Outraged taxpayers, parents, alumni, and community watchdog groups held a press conference at the Houston Independent School District offices Wednesday to protest the school board’s plans to spend millions in taxpayer dollars to rename eight schools. They feel the money would be better spent on the students.
One parent stated: “We need to sit down and focus as a city and we need to say, ‘You know what, Board, let’s focus on the children. Stop focusing on yourself. Stop focusing on what’s not important. And start focusing on the children. And the only way you’re going to do that is if you start spending money on kids, and not buildings and not things that we don’t need,” KPRC 2 reported.
To alleviate the taxpayer’s burden in an already cash-strapped school district, Wayne Dolcefino, the investigative consultant assisting parents battling name changes at Lanier and Dowling middle schools plus Reagan High, suggested a way to raise funds and take the pressure off Houston taxpayers.
“Let’s have a contest in each of the schools,” he said at the press conference. “The student who wins the writing contest gets to put the letter on the plaque. A letter that can talk about the insanity of slavery, and the complicated history of these men. The business community can help raise the money to pay for the plaques. And Houston ISD can save that money to spend on something that actually prepares our children for the future.”

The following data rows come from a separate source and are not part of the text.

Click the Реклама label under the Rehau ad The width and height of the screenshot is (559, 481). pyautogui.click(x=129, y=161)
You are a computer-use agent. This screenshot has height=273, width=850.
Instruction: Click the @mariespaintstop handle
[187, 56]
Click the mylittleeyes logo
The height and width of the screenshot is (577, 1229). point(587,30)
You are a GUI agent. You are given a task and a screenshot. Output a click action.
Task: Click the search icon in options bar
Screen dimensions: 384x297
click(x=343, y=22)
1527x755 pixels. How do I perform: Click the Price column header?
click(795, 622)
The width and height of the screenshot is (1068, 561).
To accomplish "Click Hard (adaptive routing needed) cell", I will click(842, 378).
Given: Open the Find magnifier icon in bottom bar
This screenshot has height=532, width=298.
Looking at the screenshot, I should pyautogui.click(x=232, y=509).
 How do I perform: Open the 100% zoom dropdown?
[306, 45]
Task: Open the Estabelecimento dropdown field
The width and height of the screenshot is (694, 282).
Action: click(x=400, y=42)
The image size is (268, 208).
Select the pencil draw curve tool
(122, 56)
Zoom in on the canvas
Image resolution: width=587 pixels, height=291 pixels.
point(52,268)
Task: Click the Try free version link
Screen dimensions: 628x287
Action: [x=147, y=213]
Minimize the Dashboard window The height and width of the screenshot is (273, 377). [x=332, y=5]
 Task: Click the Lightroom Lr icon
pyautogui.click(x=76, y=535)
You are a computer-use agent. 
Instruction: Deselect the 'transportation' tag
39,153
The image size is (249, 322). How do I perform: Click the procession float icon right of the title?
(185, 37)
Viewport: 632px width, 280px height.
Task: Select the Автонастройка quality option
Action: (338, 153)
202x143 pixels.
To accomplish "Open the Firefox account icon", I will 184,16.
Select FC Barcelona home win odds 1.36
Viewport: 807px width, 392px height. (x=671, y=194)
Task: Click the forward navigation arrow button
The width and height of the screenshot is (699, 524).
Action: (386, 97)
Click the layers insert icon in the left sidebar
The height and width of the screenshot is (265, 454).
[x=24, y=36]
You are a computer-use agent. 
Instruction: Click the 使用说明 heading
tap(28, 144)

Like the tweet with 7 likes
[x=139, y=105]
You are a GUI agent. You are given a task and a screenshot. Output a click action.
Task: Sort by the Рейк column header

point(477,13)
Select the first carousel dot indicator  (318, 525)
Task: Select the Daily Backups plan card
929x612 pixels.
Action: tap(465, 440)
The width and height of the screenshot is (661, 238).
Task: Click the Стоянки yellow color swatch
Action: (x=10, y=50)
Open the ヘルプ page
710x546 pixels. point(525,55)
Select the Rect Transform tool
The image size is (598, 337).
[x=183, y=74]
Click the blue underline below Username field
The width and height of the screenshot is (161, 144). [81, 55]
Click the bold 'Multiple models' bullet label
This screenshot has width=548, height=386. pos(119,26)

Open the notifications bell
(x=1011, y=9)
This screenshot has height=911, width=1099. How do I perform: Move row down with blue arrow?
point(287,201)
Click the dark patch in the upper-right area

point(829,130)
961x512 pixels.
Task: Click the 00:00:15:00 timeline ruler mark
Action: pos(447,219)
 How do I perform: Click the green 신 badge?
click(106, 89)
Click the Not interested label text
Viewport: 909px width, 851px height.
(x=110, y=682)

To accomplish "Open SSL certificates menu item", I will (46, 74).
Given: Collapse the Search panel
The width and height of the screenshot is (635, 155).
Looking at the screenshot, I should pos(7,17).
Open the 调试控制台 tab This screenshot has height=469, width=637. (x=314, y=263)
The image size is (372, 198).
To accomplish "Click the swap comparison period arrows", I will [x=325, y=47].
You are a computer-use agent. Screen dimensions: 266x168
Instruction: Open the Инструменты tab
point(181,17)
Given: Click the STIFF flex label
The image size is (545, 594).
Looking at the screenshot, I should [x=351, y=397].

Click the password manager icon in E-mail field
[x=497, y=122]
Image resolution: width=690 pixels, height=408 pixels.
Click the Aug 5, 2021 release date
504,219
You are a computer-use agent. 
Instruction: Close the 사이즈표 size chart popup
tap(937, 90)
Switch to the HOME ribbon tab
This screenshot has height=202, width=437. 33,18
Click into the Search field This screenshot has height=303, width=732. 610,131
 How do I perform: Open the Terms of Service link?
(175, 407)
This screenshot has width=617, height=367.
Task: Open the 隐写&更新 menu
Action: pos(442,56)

Dolcefino offered to put up the first $1,000 in a fundraising campaign to erect plaques in the front halls of the affected schools.
Taxpayers have no idea of the actual costs for the eight new names that go into effect this school year. The board meets for a vote Thursday evening, August 11, to determine this amount.
In 2015, Houston ISD trustees estimated a $2 million price tag in a district with a $107 million budgetary shortfall. Last December, the board approved the district borrowing $212 million to cover a gap in its $1.9 billion 2012 bond, resulting in the $107 million. In May, board trustees removed the chief auditor investigating the missing funds after he reported potential violations of state law to police, shared information with the FBI, and identified a board member for breaking competitive bidding rules, the Houston Chronicle reported.
The longstanding clash over renaming schools started when Houston ISD trustees jumped on the national bandwagon to strip all Confederate-connected names from public structures.
Breitbart Texas reported:
“Former board president Rhonda Skillern-Jones, prompted by a letter from State Sen. Rodney Ellis (D-Houston), led the charge last year to change Houston ISD’s policy to allow the board of trustees to order campus name changes. The move followed the hate crime shootings of nine black parishioners in South Carolina. That tragedy spurned a national movement to shun symbols and historical figures that recalled the pre-Civil War South.”
In February, trustee Skillern-Jones declared: “I’ll take dignity over dollars,” despite concerns over associated taxpayer costs.
Along the way, some residents threatened to sue. Even in cases where community members support re-branding, they do not always agree on the board’s picks. A large contingent of Dowling Middle School taxpayers and alumni rallied to honor the late Carrie McAfee, the first black female principal of a Texas high school. Board members wanted the late Audrey Lawson, an activist.
The school district released a statement Wednesday in response the press conference:
“By their nature, the costs associated with renaming the schools are not known precisely when the decisions were made. These are refined over time and HISD administration has presented updated information since before it was served with the lawsuit and will continue to do so in the future. The court has heard oral argument and testimony over two days in this lawsuit. The parties are submitting briefs to the court this week and next and anticipate a decision soon after.
“The remedy sought by the parties in the lawsuit was to overturn the renaming of the schools. That is clear in their pleadings and in their responses to the Judge’s questions in open court. HISD is confident that the estimates provided in the past and in the future do not affect the validity of the Board’s action to rename the schools, which it occurred during public meetings this past spring.”